My only problem with the race was that I had set a goal of running it in 10 hours (which would have been my personal best), and instead it took me over 12 (my slowest 50 miler yet!).  I'm still having troubles figuring out how to avoid nausea and force myself to eat and drink after 25-30 miles of running.  So, once again, I found myself accepting the fact that I would just try to power walk (saves me a lot of calories and pain) until I felt like I could run again (which never really came.)
But then again, I did finish.  I did get another 50 miles of training under my belt for my next 100 miler.  If I'm honest, I can't say I had a great time because I was pretty miserable that second half; but there were some highlights. 

My wife and I went on a date Friday night and then camped out together, the night before the race, in the back of a truck at a truck stop (more on that adventure another time, perhaps).  We don't get to do that every day!  She proved once again how much she loves me and how I probably don't deserve her by going through all she has to go through to crew for me having absolutely no desire or passion for running, not to mention ultra running.  Yet, I couldn't talk her out of going if I tried.  She wanted to be there for me.  I am truly blessed!

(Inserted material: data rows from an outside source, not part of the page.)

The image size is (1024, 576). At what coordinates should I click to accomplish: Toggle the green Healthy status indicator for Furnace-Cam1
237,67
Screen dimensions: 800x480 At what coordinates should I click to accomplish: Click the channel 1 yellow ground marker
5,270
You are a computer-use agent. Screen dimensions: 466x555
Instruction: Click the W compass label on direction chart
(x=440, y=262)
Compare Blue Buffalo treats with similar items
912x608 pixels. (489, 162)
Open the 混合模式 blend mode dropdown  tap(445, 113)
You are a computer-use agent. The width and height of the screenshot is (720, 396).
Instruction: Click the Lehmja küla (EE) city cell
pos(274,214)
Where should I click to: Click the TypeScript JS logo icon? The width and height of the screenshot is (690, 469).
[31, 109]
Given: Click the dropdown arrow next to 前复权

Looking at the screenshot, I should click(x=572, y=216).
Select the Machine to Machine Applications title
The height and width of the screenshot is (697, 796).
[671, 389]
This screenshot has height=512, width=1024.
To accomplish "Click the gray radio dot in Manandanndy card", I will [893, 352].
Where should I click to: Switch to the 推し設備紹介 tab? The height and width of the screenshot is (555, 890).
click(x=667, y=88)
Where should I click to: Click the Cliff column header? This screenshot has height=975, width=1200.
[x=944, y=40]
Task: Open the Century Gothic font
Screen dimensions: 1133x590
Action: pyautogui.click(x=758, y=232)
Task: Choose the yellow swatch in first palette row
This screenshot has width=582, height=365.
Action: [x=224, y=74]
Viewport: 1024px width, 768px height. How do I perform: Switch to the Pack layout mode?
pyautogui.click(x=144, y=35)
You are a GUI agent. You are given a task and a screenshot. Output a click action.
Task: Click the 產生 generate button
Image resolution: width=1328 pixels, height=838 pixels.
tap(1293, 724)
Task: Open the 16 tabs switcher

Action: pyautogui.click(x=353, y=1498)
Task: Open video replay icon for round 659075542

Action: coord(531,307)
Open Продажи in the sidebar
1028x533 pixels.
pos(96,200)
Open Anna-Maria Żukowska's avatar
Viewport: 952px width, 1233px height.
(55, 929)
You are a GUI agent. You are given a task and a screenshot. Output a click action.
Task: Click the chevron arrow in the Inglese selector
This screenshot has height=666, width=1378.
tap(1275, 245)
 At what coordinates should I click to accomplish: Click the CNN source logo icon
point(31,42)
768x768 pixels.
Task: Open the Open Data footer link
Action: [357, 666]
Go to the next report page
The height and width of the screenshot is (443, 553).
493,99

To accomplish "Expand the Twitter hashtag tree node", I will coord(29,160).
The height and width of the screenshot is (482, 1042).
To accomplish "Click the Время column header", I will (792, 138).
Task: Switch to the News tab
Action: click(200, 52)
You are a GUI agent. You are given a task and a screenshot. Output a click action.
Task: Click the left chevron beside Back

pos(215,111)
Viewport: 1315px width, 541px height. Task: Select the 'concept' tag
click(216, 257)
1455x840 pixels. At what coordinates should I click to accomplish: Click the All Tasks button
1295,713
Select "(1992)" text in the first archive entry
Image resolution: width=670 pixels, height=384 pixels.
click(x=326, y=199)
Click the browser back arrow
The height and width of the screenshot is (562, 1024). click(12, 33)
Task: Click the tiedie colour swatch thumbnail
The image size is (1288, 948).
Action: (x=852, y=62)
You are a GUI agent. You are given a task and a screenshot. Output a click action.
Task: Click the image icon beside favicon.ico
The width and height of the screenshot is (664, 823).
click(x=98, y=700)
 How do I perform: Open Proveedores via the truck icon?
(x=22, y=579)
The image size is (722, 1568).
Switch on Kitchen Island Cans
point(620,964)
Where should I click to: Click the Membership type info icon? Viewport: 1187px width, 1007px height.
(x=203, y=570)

After all was said and done, I have the experience.  I have the memories.  I have pictures of me faking smiles and pretending to be running.  It all reminds me that when I "endure hardness like a good soldier" (albeit unnecessary hardness that I brought upon myself) then "joy cometh in the morning" (Two Bible verses that are completely unrelated and that I have completely ripped out of their context).
The good news is, I felt pretty good the following days and am now back out running as normal.  I am blessed to be able to recover remarkably well.  I can barely remember the pain and frustration of the day.  I've got my eyes on the road ahead.  Experience is perhaps the best teacher.